I really hope you find the community helpful and a good source of support and I also hope you feel you can access more support should you need it.
Thank you again for sharing – please keep reaching out and know that you are not alone.
Take care,
Alex
Hi AnnieC23,
I’m so sorry to hear about your losses, it’s an awful lot to cope with regardless of how long ago you lost your mum. Nobody should tell you that there is a time limit on grief, because there certainly isn’t and the fact that you are still so devastated about your mum 8 years later is testament to how much you love and miss her.
I lost my mum just over 9 weeks ago and am completely broken. I know I will never ‘get over’ her or ever be the same again so I completely understand what you are saying. I also lived with my mum and we did everything together, the loss feels unbearable and I miss her more with every day that passes. I also lost my dad in January 2021 and that also still feels horribly raw to me and I miss him terribly too.
I understand what you are saying about your cat too. Me and my mum had an 18 year old cat that we had to have put to sleep a while ago in 2018 and we were both heartbroken. I am also pleased that my mum will be reunited with her as I know she had been missing her. I think things like that can bring us some comfort in our grief and I for one am willing to take all the comfort I can at the moment.

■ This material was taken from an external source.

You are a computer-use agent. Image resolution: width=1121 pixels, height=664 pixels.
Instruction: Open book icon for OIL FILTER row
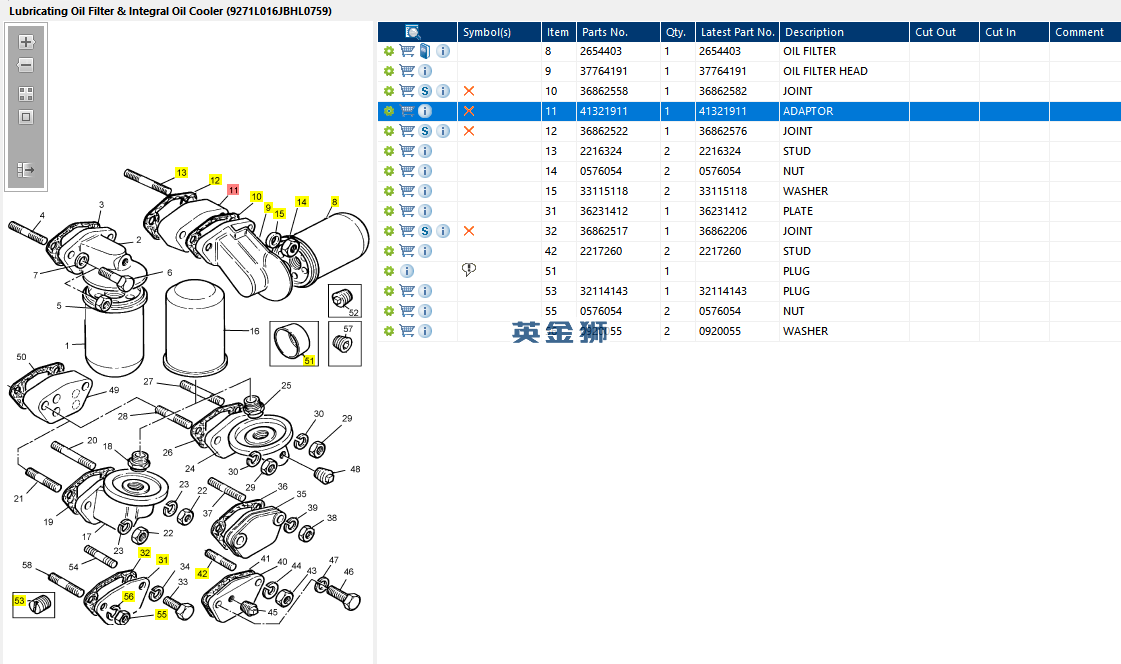point(425,51)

I have found this community to be so supportive as the people on here have all suffered losses and understand how you are feeling. Please continue to post any time, there is always someone here to listen x
Hi Annie,
I feel you. I lost my precious Mum 3 months ago and not a day goes by that I don´t think of her. We were best friends too, it is the painful price we pay to love someone so much. I am sending you a lot of strength and positivity from afar. Please know you´re not alone and have every right to feel how you do. I am so sorry for your losses. I am quite young so don´t yet have children, but I hope to find ways of connecting to that special relationship with my future children. Maybe you could do something to honour your loved ones with your daughter? Maybe a trip to their favourite place or something they always wanted to do but never did. I have no doubt this pain will never go, something I absolutely dread because this feels like pure hell. It is not ridiculous at all. Our pets are after all our family too, they´re just another soul like us. We may just communicate differently. You´re incredibly brave and strong as I know too well just everyday life is so incredibly hard. I hope you can find hope somewhere, I myself am quite spiritual and like to think they will never leave us. They´re all with you, they´re rooting for you and they want you to live the best life and they will always be part of you. I wish you all the best x
Thank you so much for your message. Im so sorry for your losses too. I found that just taking one day at a time helped me through the early days. Keeping busy with things helped too. The brain being focussed on other things helps the heart from hurting more. X thank you again for reaching out to me. It means alot to hear from others who understand.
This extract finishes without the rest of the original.